Joseph Backstein
Interview by William Furlong
from Audio Arts Magazine Volume 18 Numbers 3 & 4, 1999
Transcript
Joseph Backstein: I’m Joseph Backstein I’m the curator for the Russian Pavilion, one of the two curators. I am responsible for the project Collaboration with Animals, and on the Pavilion is the inscription ‘Animal Kingdom 1999’. The idea was for the collaboration of animals and two artists; they collaborated with different animals; mostly monkeys and elephants. Monkeys were metaphors of us, they could push the buttons of their kennels and the elephants, they are the painters; they could take a brush with their trunk and just do a painting. The idea was made first in the United States in the State of Ohio and after that in Taiwan. They organised elephant art academies in Thailand for unemployed elephants. The idea was to try to sell the paintings. They could sell for $50,000 during the first auction and with that money these elephants could survive during several months. That’s the humanitarian aspect of the project.

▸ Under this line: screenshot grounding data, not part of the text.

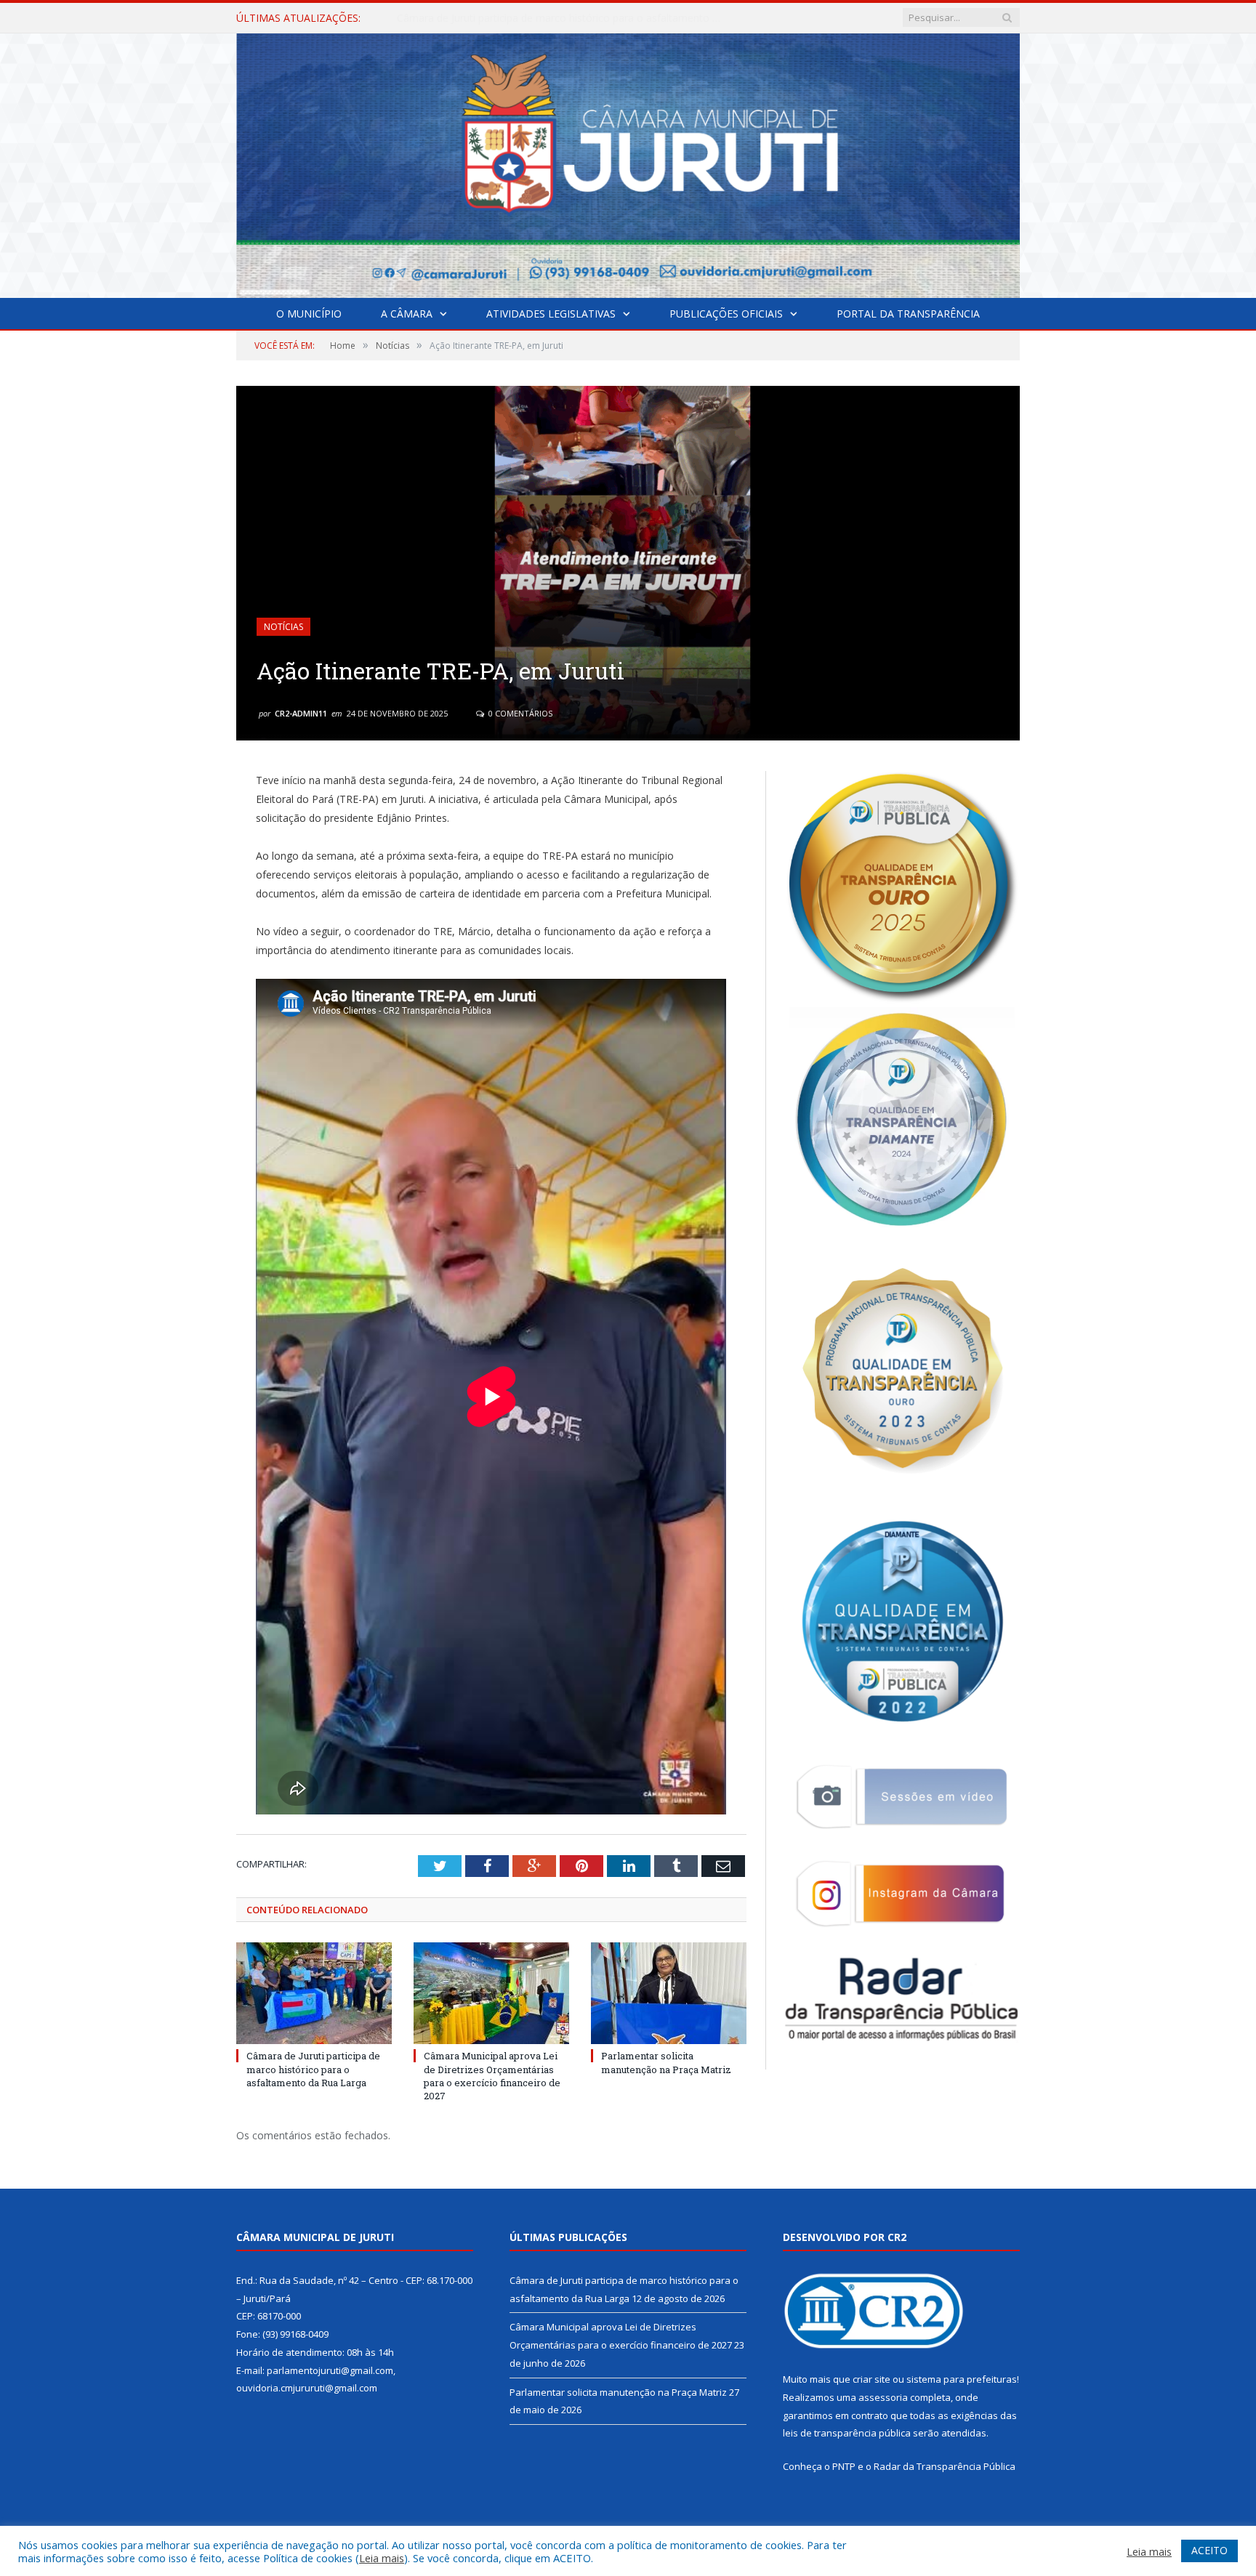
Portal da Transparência (908, 313)
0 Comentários (519, 713)
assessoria (883, 2397)
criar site (871, 2379)
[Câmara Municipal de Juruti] (628, 162)
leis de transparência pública (847, 2432)
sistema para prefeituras (961, 2379)
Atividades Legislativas (551, 313)
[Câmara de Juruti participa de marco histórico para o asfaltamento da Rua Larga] (314, 1993)
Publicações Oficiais (726, 313)
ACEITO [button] (1209, 2550)
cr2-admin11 (301, 713)
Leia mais (381, 2558)
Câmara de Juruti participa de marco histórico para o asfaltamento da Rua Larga (313, 2068)
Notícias (283, 627)
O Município (309, 313)
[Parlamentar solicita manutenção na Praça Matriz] (668, 1993)
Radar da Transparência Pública (944, 2466)
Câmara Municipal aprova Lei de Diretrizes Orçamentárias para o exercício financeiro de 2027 (564, 18)
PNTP (844, 2466)
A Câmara (406, 313)
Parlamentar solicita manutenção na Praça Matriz (666, 2062)
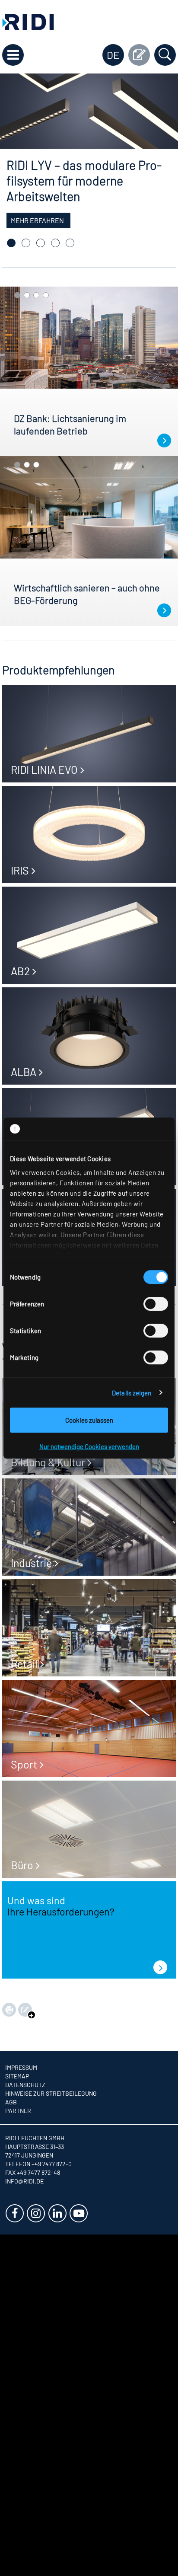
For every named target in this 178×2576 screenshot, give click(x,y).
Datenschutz (25, 2084)
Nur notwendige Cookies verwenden (89, 1446)
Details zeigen (131, 1393)
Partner (18, 2110)
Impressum (21, 2067)
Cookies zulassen (89, 1420)
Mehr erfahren (37, 220)
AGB (11, 2102)
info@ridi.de (24, 2181)
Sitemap (17, 2076)
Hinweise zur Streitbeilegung (51, 2093)
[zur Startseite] (28, 21)
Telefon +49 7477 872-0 (38, 2163)
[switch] (155, 1304)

William Furlong: But the elephants really look as though they are seriously painting with their trunks. How do you train elephants to paint?
JB: There is a certain procedure and it’s very easy because elephants are very smart animals.
WF: So what is the role of the two artists?
JB: It is a real collaboration; they are a team.
WF: Do you think it’s appropriate, as a strategy, to make this exhibition?
JB: I think so, I think that kind of ironic view on the art complex, on the artistic abilities and artists’ role in society is updated, because if the artists were too serious the art becomes very boring and not meaningful and significant. We need that kind of irony to keep that distance between art and the art world around us. That was my intention.